The most recent snapshot of Hinman’s biography page, dated Feb. 9 and hosted on the Internet Archive’s Wayback Machine, shows a robust account of Hinman’s career—from his early days on the editorial board of Cornell Law Review in law school to his time as a partner at Silicon Valley office of Simpson Thacher & Bartlett LLP.

Now, it contains a single line, which concisely states Hinman served as the director of the SEC’s division of corporate finance from May 2017 to December 2020. The SEC did not immediately respond to a request for comment from Decrypt on why or exactly when the change took place. Meanwhile, the biography pages of others that held the same title as Hinman at one point, such as Renee Jones, appear untouched.

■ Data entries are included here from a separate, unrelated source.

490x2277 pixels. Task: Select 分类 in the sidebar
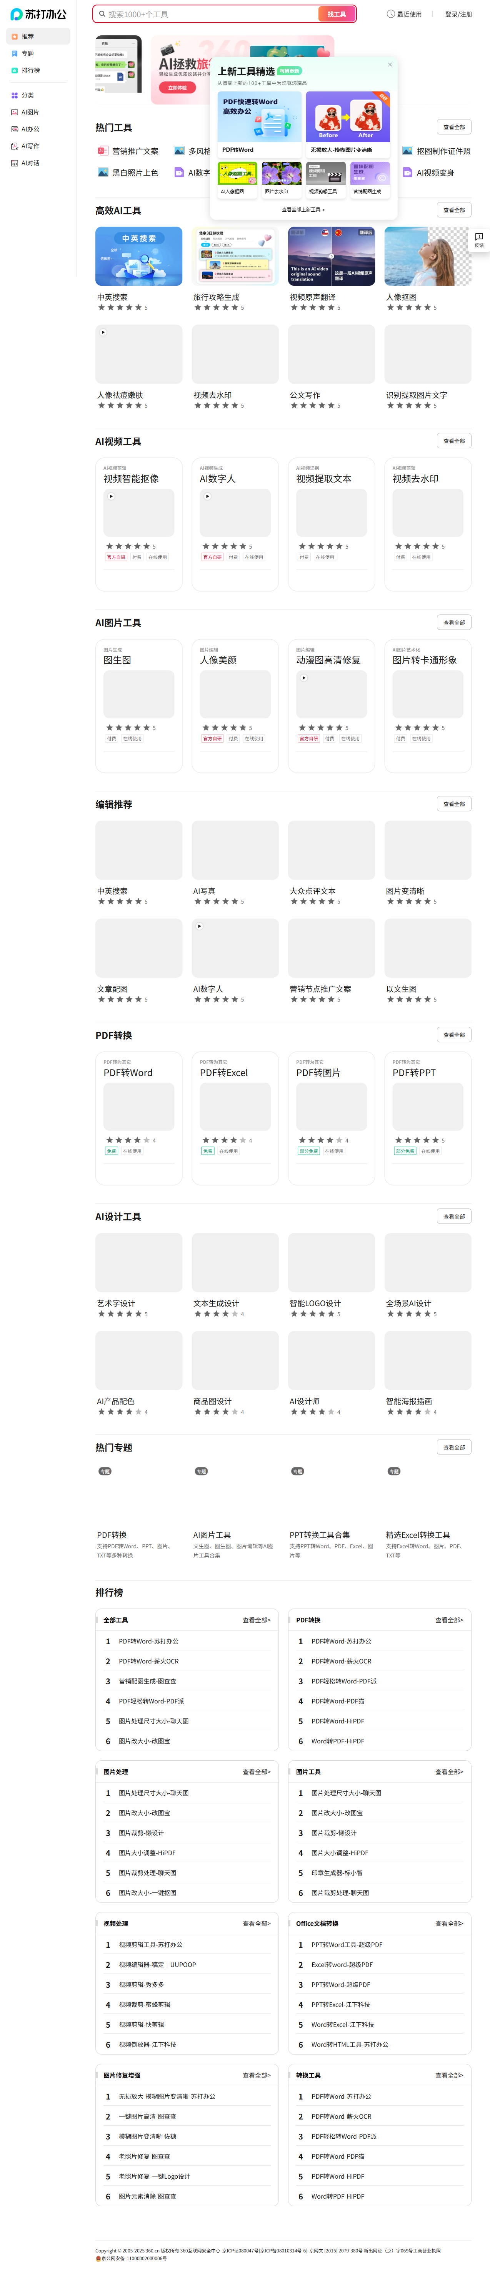27,95
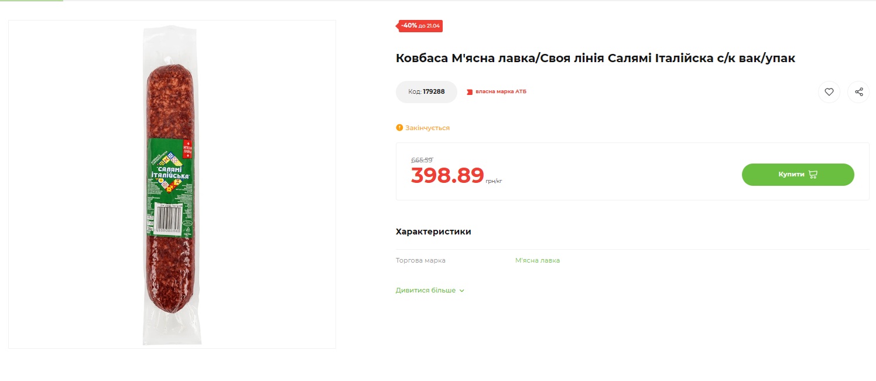This screenshot has height=381, width=876.
Task: Click the orange Закінчується warning icon
Action: tap(399, 128)
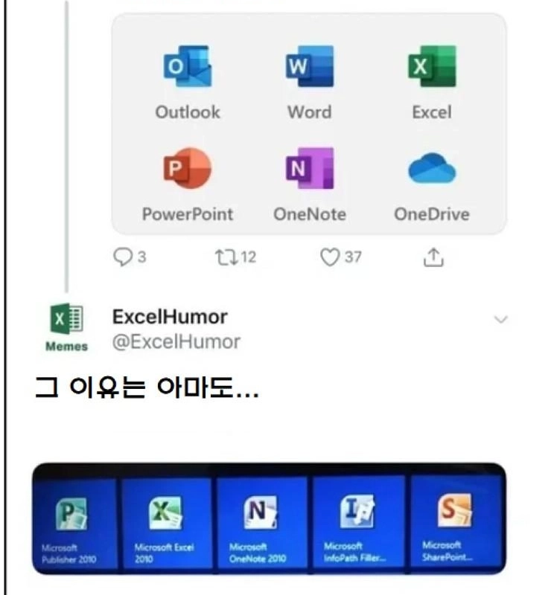Launch the Microsoft Excel 2010 tile

(168, 524)
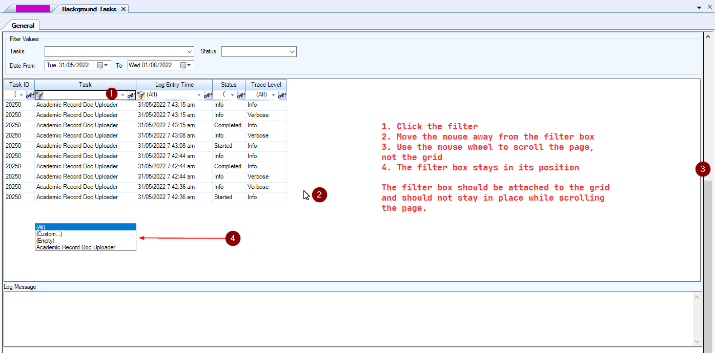
Task: Click the filter operator icon in Task ID column
Action: point(30,95)
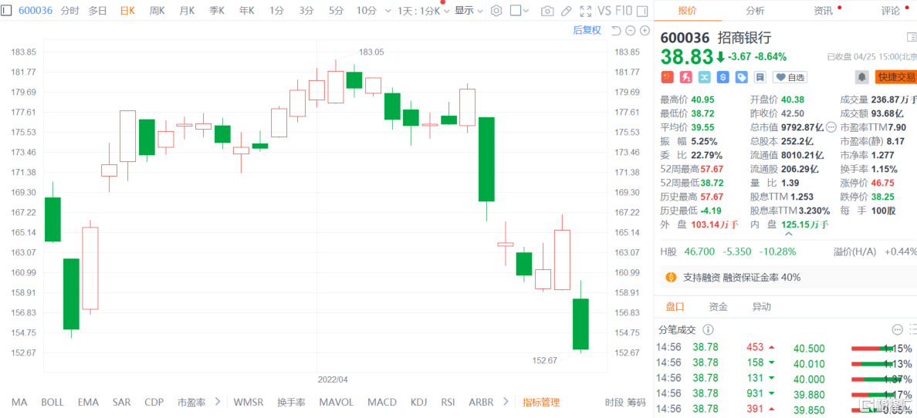Click the undo arrow beside 后复权
The image size is (917, 418).
click(615, 30)
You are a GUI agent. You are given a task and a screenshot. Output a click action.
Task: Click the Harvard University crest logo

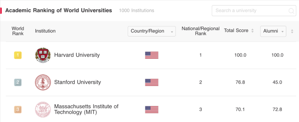tap(43, 55)

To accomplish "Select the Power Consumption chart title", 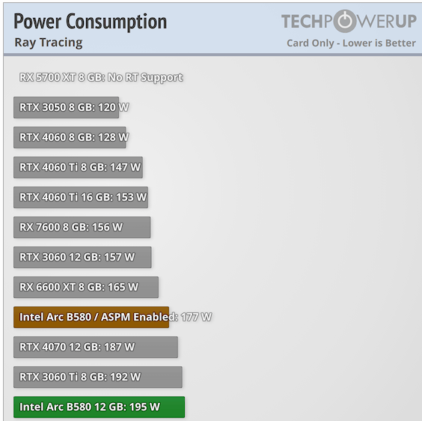I will [x=90, y=22].
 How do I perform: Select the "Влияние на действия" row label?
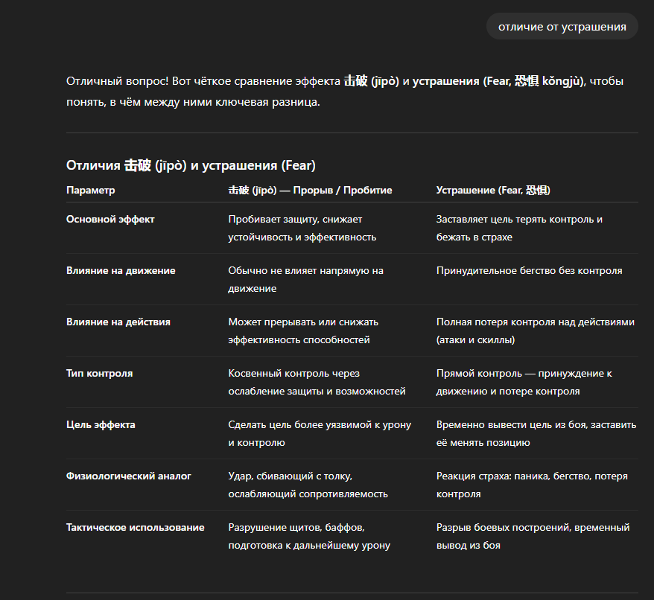(x=118, y=322)
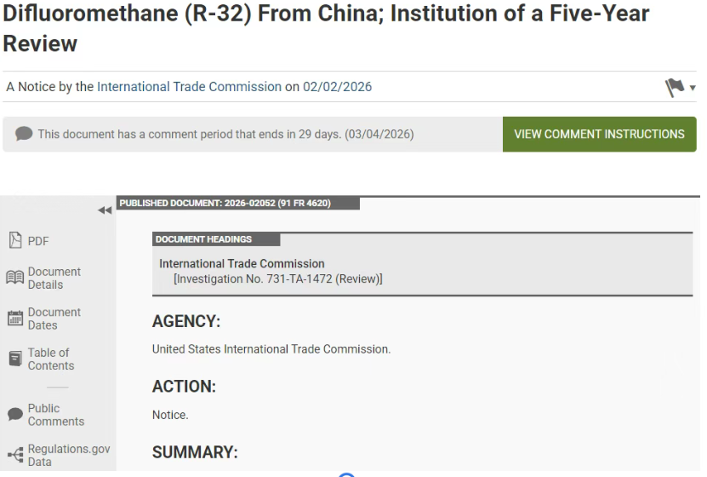Open the International Trade Commission agency link in the byline
Image resolution: width=707 pixels, height=477 pixels.
[189, 87]
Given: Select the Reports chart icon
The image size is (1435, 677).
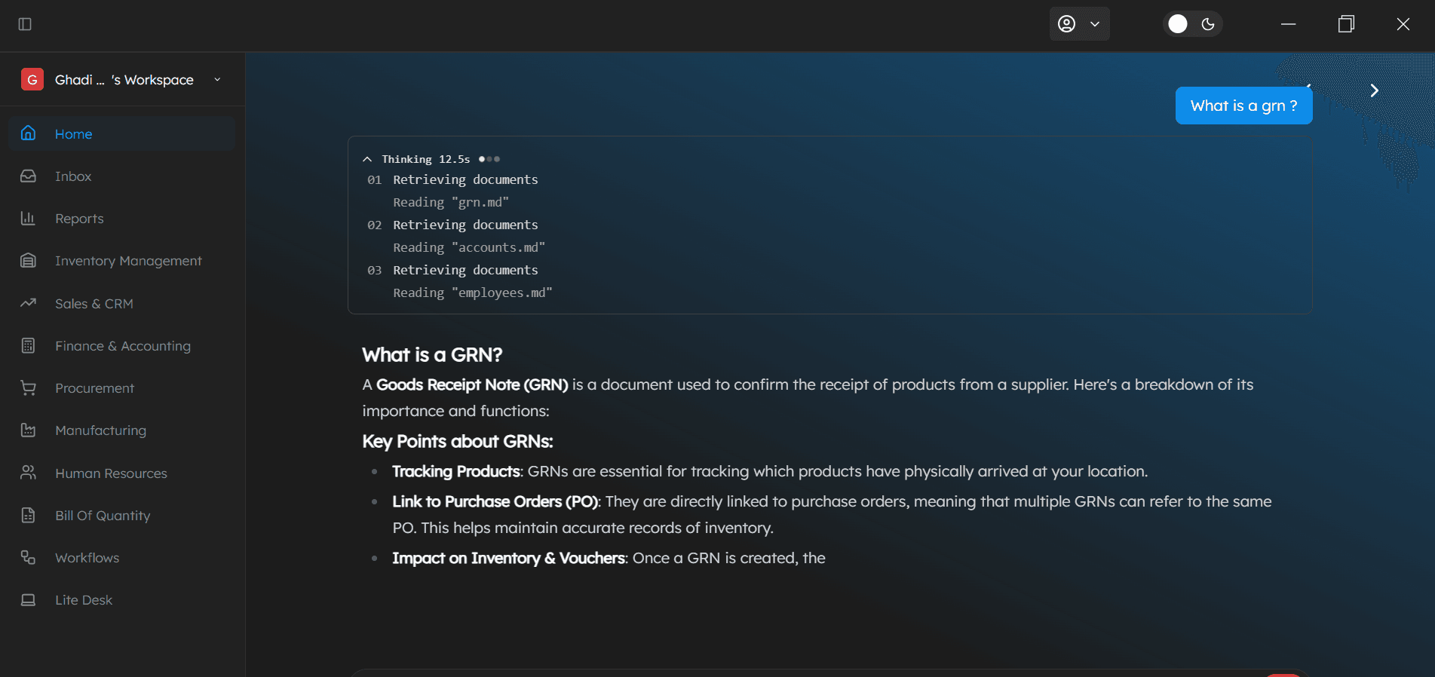Looking at the screenshot, I should point(28,218).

Hinman’s updated history was called into question by an account that goes by “Mr. Huber” on Twitter on Monday. The account belongs to a self-described “sleuth looking for truth,” who also claimed the change was nefarious in nature.

“The [SEC] has now removed Bill Hinman's biography from its website,” he said, adding the agency is “getting ready to throw him under the bus.”

 

America’s financial watchdog has hounded Ripple in court for years, having accused the company of selling XRP without registering the token as a security in late 2021.

The case calls into question under what circumstances a token could be considered a commodity and would thus be regulated primarily by the Commodity Futures Trading Commission as opposed to the SEC.

Weeks ago, the judge presiding over the SEC’s case against Ripple denied the commission’s motion to keep the documents related to the now-infamous speech from being made public. Ripple and its legal team obtained the documents in October.

The discovery process in the SEC v. Ripple battle has revealed that Hinman likely met with organizations close to Ethereum, such as ConsenSys and the Ethereum Foundation, around the time he said the network was sufficiently decentralized, according to court documents.

At the same time, Hinman’s notion of decentralization is working its way into legislative proposals aimed at the digital assets industry. Messari founder Ryan Selkis said a draft bill on crypto oversight being sponsored by Republican lawmakers could enshrine Hinman’s point of view into law.

“There is at least an attempt in this bill to operationalize the ‘Hinman test’ or what constitutes ‘sufficient decentralization’ of a crypto project,” he said. “This would likely mean significant SEC oversight, but could also open the door to something like a Safe Harbor.”

Selkis’ mention of a “Safe Harbor” is likely an allusion to rules proposed by SEC commissioner Hester Pierce in 2021. Floated as Safe Harbor 2.0, the guidelines give projects a three-year window to determine whether the tokens they use are securities while adhering to reporting requirements.